#### The data:
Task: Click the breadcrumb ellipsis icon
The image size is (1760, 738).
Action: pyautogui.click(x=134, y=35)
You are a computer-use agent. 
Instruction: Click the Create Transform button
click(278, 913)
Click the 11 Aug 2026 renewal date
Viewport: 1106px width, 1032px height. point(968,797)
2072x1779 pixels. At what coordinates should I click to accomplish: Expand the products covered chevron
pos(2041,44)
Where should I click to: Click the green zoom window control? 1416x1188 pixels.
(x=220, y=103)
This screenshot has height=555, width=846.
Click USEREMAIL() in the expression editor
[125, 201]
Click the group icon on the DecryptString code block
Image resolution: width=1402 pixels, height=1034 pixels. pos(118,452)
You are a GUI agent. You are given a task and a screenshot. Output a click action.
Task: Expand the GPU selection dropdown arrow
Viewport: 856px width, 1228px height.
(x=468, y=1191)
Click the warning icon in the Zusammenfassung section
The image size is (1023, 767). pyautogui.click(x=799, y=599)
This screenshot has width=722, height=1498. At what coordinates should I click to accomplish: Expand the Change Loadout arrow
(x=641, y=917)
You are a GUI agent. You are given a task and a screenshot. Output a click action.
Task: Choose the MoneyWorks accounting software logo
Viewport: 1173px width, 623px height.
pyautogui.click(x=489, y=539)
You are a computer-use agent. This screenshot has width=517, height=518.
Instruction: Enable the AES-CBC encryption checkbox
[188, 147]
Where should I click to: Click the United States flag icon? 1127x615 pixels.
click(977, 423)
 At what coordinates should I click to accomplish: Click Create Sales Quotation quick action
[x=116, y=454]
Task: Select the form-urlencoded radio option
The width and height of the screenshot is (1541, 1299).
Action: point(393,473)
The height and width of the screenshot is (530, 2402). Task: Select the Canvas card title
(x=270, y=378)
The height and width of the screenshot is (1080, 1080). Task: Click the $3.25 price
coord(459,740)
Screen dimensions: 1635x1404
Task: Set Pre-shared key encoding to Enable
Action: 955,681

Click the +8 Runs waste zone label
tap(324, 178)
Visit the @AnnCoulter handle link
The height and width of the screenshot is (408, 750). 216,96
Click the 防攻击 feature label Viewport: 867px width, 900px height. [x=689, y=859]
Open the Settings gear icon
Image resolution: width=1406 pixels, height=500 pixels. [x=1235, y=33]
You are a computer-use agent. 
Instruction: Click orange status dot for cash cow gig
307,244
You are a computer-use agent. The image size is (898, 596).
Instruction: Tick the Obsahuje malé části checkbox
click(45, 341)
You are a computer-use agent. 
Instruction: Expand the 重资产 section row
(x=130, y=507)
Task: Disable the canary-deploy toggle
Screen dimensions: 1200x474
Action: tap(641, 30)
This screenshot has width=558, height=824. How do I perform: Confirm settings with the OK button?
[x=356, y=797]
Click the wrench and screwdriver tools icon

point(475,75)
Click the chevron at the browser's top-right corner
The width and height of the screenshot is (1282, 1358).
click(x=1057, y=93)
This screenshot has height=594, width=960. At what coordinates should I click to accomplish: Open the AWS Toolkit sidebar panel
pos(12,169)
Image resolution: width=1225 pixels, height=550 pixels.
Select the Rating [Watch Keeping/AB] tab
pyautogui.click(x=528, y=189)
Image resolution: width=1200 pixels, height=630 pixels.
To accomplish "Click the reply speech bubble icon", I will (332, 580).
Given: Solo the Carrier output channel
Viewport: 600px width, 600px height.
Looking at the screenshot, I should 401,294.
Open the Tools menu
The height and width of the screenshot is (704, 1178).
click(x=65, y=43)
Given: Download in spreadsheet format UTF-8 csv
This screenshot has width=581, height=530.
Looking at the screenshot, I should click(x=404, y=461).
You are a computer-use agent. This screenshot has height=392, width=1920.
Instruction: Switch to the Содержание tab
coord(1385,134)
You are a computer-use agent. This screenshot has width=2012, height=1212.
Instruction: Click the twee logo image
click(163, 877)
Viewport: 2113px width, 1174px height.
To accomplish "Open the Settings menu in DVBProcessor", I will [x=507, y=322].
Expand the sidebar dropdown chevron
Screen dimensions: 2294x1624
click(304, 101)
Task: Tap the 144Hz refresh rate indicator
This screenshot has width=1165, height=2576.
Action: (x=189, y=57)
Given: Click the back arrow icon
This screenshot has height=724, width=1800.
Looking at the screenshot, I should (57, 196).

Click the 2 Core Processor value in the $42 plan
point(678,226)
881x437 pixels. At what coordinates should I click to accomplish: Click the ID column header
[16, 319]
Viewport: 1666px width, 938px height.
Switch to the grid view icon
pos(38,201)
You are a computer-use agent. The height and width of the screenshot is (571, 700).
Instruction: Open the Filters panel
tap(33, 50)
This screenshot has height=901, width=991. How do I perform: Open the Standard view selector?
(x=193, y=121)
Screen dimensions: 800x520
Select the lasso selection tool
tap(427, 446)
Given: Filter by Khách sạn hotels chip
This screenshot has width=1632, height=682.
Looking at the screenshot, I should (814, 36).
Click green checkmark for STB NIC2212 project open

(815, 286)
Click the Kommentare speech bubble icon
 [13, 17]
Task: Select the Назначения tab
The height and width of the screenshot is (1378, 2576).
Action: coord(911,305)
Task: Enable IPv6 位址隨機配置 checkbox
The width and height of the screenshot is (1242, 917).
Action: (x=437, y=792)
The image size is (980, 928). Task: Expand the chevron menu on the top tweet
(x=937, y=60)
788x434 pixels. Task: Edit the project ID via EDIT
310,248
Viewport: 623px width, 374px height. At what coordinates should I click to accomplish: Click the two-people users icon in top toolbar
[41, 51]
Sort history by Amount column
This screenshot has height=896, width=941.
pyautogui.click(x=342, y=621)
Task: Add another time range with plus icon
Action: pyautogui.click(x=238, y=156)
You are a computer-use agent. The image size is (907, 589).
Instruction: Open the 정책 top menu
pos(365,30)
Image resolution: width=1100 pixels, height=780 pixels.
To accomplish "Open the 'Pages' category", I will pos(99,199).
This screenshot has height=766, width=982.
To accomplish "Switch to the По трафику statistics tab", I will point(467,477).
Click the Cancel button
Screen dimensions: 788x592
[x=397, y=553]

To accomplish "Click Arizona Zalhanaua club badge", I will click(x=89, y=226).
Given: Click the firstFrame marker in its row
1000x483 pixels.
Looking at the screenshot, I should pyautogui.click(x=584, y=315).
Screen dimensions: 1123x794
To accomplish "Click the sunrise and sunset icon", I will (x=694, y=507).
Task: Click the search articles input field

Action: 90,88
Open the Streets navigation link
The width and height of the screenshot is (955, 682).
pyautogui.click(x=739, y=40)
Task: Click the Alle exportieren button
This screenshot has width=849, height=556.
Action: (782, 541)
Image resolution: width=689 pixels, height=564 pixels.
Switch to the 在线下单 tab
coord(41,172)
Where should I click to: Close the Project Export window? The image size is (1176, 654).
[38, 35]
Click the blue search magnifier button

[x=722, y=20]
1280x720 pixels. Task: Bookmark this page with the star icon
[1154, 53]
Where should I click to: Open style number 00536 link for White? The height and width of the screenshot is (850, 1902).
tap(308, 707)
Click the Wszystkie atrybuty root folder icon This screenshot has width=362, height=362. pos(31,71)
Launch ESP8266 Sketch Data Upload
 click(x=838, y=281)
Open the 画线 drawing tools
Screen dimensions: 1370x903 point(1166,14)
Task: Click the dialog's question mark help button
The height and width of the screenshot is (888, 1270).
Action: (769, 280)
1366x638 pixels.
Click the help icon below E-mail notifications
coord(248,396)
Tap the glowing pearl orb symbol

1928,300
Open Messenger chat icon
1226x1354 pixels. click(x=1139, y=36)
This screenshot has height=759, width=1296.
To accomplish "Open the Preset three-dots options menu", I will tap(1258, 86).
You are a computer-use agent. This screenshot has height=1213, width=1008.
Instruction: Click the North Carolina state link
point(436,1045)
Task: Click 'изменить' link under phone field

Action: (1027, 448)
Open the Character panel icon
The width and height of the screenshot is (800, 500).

#### What to produce:
Copy, exactly and only, the lines above that begin with the one containing "Instruction: Click the twee logo image" and finish with the one containing "Sort history by Amount column".

#### Completed exercise:
Instruction: Click the twee logo image
click(163, 877)
Viewport: 2113px width, 1174px height.
To accomplish "Open the Settings menu in DVBProcessor", I will [x=507, y=322].
Expand the sidebar dropdown chevron
Screen dimensions: 2294x1624
click(304, 101)
Task: Tap the 144Hz refresh rate indicator
This screenshot has width=1165, height=2576.
Action: (x=189, y=57)
Given: Click the back arrow icon
This screenshot has height=724, width=1800.
Looking at the screenshot, I should (57, 196).

Click the 2 Core Processor value in the $42 plan
point(678,226)
881x437 pixels. At what coordinates should I click to accomplish: Click the ID column header
[16, 319]
Viewport: 1666px width, 938px height.
Switch to the grid view icon
pos(38,201)
You are a computer-use agent. The height and width of the screenshot is (571, 700).
Instruction: Open the Filters panel
tap(33, 50)
This screenshot has height=901, width=991. How do I perform: Open the Standard view selector?
(x=193, y=121)
Screen dimensions: 800x520
Select the lasso selection tool
tap(427, 446)
Given: Filter by Khách sạn hotels chip
This screenshot has width=1632, height=682.
Looking at the screenshot, I should (814, 36).
Click green checkmark for STB NIC2212 project open

(815, 286)
Click the Kommentare speech bubble icon
 [13, 17]
Task: Select the Назначения tab
The height and width of the screenshot is (1378, 2576).
Action: coord(911,305)
Task: Enable IPv6 位址隨機配置 checkbox
The width and height of the screenshot is (1242, 917).
Action: (x=437, y=792)
The image size is (980, 928). Task: Expand the chevron menu on the top tweet
(x=937, y=60)
788x434 pixels. Task: Edit the project ID via EDIT
310,248
Viewport: 623px width, 374px height. At what coordinates should I click to accomplish: Click the two-people users icon in top toolbar
[41, 51]
Sort history by Amount column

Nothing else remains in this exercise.